MATERIAL SUPPLIED:
☆ ☆ ☆ ☆ ☆ ☆ ☆

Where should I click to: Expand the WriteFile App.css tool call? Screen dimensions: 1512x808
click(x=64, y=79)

☆ ☆ ☆ ☆ ☆ ☆ ☆

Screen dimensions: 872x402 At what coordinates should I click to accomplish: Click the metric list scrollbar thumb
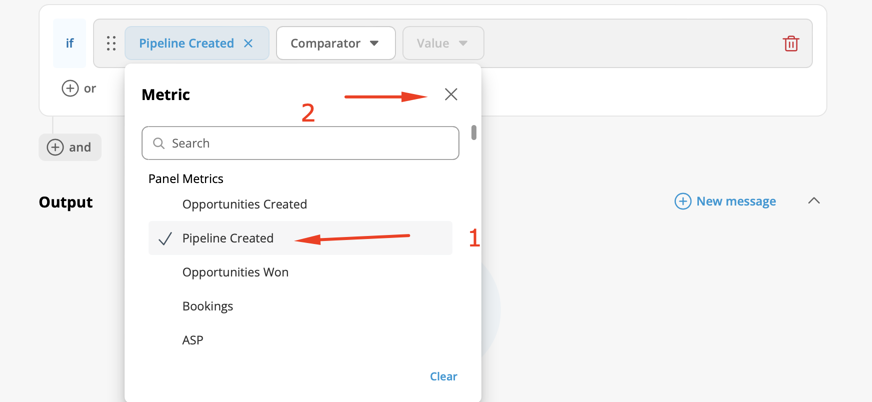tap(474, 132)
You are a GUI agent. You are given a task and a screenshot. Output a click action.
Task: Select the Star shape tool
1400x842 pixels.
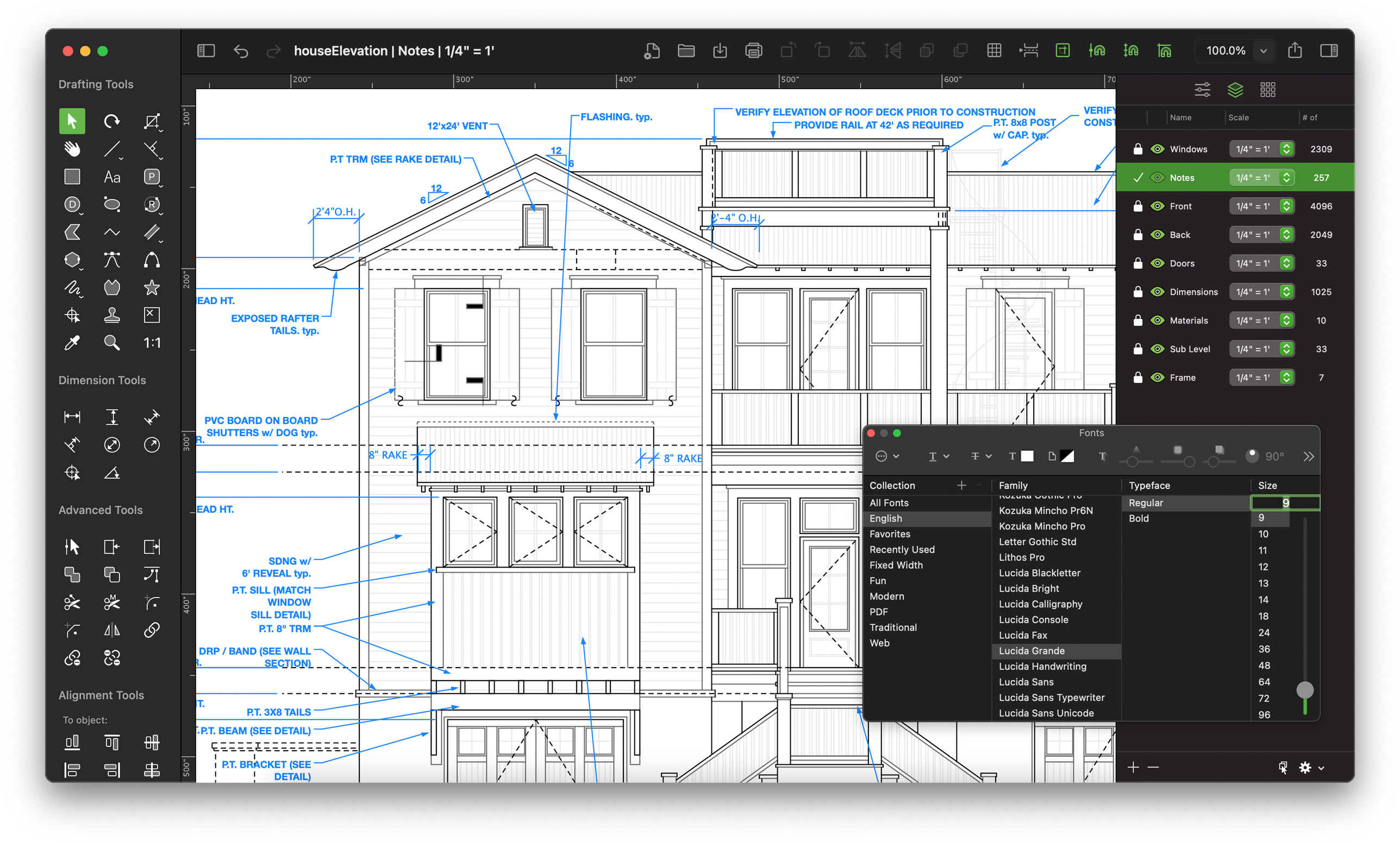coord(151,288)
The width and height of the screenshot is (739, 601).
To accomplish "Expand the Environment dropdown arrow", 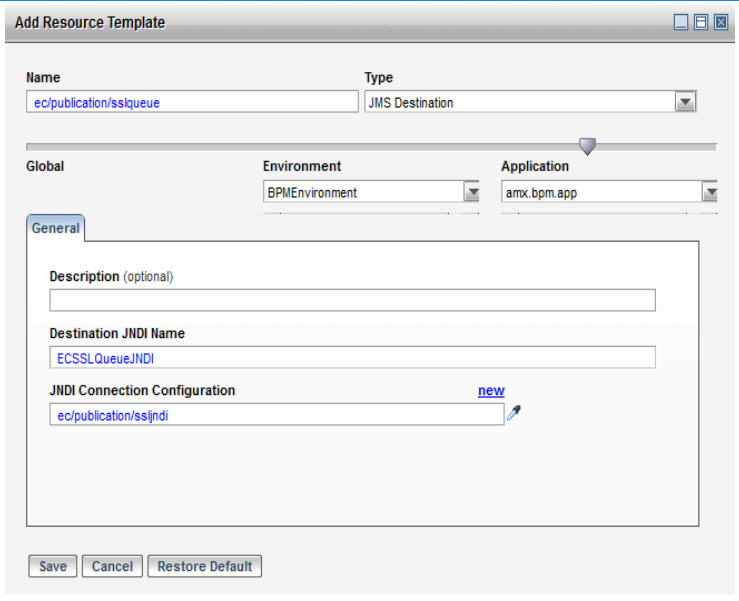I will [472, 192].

☆ ☆ ☆ ☆ ☆ ☆ ☆

Please count the lines of the records that contain the word "screenshot" and give only that number.

2